Who can show me in the US Constitution where one can find “freedom from religion”.
You won’t be able to. It’s also not found in Jefferson’s famous letter to the Danbury Baptist Association.
The reason you won’t find it is because 100% of humanity is religious.
You see- whether someone espouses Christianity, Buddhism, Islam, Judaism, Shintoism, Animism, or any other named religious system, or claim to be an Atheist or simply “non-religious”, you are still practicing a religion.
Yes, Atheism is a religion. You just elevate yourself as your own personal god in the place of the Creator. The god of Atheists – is themselves, but make no mistake – it is still a religion. This religion even has a name – Secular Humanism, a subject that is taught in schools.
Religion is best defined as a system of beliefs that direct or influence your life. Those who claim to be Atheists, simply (think they) direct their own lives by their own personal values and desires. But self-worship is still a religion.

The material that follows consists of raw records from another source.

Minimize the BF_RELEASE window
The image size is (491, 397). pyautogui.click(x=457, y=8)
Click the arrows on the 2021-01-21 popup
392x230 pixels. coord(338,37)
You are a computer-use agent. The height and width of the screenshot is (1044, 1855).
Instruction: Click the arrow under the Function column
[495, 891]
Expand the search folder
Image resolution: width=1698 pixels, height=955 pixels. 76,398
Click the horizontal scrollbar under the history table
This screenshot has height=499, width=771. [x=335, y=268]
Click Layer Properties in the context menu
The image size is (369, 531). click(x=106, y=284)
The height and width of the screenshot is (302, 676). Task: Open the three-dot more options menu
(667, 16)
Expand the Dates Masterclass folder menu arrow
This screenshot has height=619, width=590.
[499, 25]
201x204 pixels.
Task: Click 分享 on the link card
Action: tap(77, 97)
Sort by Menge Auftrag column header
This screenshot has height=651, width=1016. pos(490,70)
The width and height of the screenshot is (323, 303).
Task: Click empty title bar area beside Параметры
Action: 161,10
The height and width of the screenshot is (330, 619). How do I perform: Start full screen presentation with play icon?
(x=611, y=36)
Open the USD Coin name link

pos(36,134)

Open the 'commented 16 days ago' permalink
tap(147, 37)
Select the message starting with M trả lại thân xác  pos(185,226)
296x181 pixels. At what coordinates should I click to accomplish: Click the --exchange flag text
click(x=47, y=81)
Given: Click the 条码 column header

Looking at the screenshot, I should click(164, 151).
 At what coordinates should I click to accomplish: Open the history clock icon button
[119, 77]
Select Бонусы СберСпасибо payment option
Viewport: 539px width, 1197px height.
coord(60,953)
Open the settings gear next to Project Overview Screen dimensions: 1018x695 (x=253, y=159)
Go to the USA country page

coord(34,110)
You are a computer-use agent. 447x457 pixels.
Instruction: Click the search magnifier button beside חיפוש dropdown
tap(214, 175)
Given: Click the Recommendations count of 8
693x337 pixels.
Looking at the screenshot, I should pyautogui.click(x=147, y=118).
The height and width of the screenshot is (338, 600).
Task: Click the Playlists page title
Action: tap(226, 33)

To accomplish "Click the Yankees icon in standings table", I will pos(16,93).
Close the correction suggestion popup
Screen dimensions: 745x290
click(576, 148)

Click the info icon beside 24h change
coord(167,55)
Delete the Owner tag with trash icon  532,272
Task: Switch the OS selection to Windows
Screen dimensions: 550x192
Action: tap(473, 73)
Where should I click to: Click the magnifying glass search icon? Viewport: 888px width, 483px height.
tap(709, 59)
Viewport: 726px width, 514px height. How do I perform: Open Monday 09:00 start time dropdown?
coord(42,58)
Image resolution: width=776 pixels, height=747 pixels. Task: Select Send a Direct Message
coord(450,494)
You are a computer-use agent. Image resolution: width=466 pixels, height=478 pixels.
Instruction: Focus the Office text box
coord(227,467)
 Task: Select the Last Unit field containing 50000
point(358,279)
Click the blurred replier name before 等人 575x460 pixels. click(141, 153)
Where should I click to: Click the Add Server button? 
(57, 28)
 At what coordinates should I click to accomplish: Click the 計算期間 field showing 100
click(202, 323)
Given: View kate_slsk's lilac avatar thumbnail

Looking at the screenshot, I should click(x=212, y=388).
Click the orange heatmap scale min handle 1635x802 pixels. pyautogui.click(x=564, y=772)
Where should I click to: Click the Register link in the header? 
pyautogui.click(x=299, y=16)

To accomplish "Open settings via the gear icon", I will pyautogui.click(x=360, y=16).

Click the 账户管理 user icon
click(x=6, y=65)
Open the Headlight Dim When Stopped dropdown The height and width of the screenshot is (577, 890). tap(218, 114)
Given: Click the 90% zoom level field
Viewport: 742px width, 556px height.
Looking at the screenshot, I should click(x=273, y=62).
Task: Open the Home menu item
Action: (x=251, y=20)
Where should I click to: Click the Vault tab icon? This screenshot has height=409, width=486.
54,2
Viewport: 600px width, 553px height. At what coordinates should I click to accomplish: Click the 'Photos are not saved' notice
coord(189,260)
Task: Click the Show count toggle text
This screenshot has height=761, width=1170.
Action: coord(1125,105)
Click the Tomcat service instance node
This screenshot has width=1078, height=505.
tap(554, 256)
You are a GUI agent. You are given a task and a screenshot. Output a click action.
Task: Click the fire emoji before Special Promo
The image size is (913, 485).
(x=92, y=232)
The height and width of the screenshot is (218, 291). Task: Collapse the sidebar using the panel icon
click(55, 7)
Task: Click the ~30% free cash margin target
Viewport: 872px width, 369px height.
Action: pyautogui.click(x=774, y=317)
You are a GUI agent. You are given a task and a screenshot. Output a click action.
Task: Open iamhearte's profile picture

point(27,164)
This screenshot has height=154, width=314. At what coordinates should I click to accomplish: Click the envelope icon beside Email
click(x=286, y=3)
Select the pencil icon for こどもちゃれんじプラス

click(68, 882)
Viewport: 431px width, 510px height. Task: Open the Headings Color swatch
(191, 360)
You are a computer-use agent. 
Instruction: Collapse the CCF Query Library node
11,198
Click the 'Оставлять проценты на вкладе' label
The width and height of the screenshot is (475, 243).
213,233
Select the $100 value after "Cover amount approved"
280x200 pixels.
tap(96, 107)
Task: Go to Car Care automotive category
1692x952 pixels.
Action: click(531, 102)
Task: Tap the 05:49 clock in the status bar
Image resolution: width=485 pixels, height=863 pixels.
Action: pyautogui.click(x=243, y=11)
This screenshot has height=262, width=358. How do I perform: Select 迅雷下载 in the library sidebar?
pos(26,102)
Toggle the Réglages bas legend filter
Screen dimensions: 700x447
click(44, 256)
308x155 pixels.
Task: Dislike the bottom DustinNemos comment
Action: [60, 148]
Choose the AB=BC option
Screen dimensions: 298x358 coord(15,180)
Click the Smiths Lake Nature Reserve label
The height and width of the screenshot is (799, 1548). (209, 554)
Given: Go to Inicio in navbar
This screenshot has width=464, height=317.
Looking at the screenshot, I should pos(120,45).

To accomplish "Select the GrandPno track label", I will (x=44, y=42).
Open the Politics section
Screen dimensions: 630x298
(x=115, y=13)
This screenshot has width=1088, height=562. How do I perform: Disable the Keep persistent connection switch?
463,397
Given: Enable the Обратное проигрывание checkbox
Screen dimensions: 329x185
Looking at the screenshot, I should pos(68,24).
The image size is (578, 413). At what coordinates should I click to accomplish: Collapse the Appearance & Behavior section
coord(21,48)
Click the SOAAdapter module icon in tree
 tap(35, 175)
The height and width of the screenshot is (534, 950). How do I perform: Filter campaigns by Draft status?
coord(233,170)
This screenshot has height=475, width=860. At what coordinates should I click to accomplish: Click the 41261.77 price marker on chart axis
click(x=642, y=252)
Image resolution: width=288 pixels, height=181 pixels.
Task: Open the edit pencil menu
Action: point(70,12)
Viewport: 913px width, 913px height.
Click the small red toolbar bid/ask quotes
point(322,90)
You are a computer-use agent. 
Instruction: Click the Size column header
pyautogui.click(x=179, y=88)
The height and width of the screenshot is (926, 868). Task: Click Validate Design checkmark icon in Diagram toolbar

“Congress shall make no law respecting an establishment of religion, or prohibiting the free exercise thereof…”
Of course, when one actually studies the context of the writing of said Amendment, reads Jefferson’s above-mentioned letter as well much of the remaining bulk of the writings and statements of the authors of the Constitution, we find that there was an expectation of some kind of religious affection, not only in our government but that a moral society, based on the values espoused by the “Christian religion” was the foundation the unique document was built on.
Where all the “founding fathers” Christain? Not even if you. were to stretch the label even beyond modern over-use. But almost all recognized a God (many were indeed Deists), and almost all were educated in what would be considered bible schools or seminaries today.
The first government-funded school textbooks in the Americas? They used Bible texts for reading and study. Every session of the US Congress began for well over a century with a Christian sermon delivered by a Christian preacher and included Christian prayer. All of this raised no opposition, even from the Deists among the delegates.
The real “wall of separation” that Thomas Jefferson eluded to in his letter was one that was to prevent the totalitarian single church-states that the early settlers had often fled from. It was not viewed, when the Constitution was penned, as freedom FROM religion, but explicitly was to prevent a single, national religion (such as Catholicism, Lutheranism, Anglican, etc.), and the often oppressive Theocracies those represented. And it is in the full set of letters exchanged between Jefferson and those Danbury Baptists that actually help us to understand this. You see, the Baptists in Connecticut were being oppressed and shut out of having any voice in the state government. The government of Connecticut was completely dominated by Congregationalists. Even Jefferson, as President, didn’t seek to remove Christianity (much less all religions) from the public square, or even from the influence of Christianity ON the government.
Indeed, the removal and avoidance of all religious connections and influence on our government is a relatively recent movement, that is more often than not, exercised almost exclusively on Christianity. In fact, there is a growth in teaching many world religions and even training public school students to memorize and recite Islamic prayers and to practice other religious rituals as a form of teaching “diversity”.